Pollyanna sprang to her feet. Her face was fairly illumined.

"Mr. Pendleton, you—you mean that you wish you—you had had that woman's hand and heart all this time?"

"Why, y-yes, Pollyanna."

"Oh, I'm so glad! Then it's all right," sighed the little girl. "Now you can take us both, and everything will be lovely."

"Take—you—both?" repeated the man, dazedly.

A faint doubt crossed Pollyanna's countenance.

"Well, of course, Aunt Polly isn't won over, yet; but I'm sure she will be if you tell it to her just as you did to me, and then we'd both come, of course."

A look of actual terror leaped to the man's eyes.

"Aunt Polly come—HERE!"

Pollyanna's eyes widened a little.

"Would you rather go THERE?" she asked. "Of course the house isn't quite so pretty, but it's nearer—"

"Pollyanna, what ARE you talking about?" asked the man, very gently now.

"Why, about where we're going to live, of course," rejoined Pollyanna, in obvious surprise. "I THOUGHT you meant here, at first. You said it was here that you had wanted Aunt Polly's hand and heart all these years to make a home, and—"

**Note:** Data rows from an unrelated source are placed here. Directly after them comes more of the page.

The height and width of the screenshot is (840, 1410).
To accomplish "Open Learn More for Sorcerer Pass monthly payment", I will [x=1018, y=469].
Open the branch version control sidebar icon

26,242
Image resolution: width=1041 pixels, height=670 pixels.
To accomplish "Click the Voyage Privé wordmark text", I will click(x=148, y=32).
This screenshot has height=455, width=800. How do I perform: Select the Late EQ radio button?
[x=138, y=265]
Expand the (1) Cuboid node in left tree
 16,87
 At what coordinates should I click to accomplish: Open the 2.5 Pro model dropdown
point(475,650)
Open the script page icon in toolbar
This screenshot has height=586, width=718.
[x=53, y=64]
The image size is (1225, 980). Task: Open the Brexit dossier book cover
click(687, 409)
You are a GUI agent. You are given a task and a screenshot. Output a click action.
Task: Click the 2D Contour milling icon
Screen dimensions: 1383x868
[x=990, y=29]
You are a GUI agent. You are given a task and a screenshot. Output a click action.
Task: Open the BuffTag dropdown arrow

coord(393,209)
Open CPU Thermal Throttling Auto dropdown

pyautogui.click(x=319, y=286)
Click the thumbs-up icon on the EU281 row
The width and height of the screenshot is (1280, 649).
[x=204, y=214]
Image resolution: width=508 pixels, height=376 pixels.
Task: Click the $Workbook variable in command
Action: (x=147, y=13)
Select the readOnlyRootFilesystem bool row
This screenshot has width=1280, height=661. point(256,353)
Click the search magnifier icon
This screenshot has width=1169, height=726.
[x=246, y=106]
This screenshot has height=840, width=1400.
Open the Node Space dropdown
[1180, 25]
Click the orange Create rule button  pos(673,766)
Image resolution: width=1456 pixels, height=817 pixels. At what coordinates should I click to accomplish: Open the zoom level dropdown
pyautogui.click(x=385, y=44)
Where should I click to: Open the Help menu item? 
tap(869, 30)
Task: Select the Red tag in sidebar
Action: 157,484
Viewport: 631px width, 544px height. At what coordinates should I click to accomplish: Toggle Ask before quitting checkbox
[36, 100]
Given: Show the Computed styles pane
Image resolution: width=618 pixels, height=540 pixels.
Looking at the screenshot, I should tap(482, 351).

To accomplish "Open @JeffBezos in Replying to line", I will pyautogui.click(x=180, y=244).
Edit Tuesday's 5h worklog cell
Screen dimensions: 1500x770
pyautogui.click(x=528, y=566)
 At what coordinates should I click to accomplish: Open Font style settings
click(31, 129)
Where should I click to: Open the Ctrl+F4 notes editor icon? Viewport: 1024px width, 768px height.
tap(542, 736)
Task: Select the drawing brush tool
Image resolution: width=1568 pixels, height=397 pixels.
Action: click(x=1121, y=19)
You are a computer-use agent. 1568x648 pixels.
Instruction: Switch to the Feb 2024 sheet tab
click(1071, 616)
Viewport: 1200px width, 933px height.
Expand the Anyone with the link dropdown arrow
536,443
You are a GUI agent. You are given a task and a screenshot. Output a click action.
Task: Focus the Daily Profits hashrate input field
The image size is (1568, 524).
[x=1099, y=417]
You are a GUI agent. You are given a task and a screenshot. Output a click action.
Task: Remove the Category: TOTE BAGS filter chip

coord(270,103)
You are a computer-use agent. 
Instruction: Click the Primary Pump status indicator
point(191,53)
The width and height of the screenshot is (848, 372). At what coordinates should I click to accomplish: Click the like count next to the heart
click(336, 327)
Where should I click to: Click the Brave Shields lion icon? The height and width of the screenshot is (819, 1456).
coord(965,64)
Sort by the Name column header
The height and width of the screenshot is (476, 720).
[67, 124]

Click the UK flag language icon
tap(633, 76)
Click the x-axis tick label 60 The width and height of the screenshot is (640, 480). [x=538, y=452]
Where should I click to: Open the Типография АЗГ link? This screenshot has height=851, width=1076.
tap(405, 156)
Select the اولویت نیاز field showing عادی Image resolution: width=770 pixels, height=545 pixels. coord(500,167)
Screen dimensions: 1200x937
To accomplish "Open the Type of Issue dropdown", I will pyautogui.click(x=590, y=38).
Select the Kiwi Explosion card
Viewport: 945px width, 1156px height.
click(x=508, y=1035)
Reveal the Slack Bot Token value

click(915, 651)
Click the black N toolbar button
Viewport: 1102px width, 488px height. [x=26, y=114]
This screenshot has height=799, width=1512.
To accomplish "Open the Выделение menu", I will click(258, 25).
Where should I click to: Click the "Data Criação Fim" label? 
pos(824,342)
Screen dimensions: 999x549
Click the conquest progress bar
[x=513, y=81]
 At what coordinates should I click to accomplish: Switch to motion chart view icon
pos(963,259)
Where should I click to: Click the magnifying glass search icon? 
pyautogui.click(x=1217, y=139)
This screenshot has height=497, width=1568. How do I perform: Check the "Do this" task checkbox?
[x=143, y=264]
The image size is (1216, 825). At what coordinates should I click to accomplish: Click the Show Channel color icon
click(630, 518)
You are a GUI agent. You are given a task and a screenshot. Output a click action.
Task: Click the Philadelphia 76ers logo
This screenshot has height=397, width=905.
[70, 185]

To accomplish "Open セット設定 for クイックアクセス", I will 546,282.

An inarticulate cry came from the man's throat. He raised his hand and began to speak; but the next moment he dropped his hand nervelessly at his side.

"The doctor, sir," said the maid in the doorway.

Pollyanna rose at once.

John Pendleton turned to her feverishly.

"Pollyanna, for Heaven's sake, say nothing of what I asked you—yet," he begged, in a low voice. Pollyanna dimpled into a sunny smile.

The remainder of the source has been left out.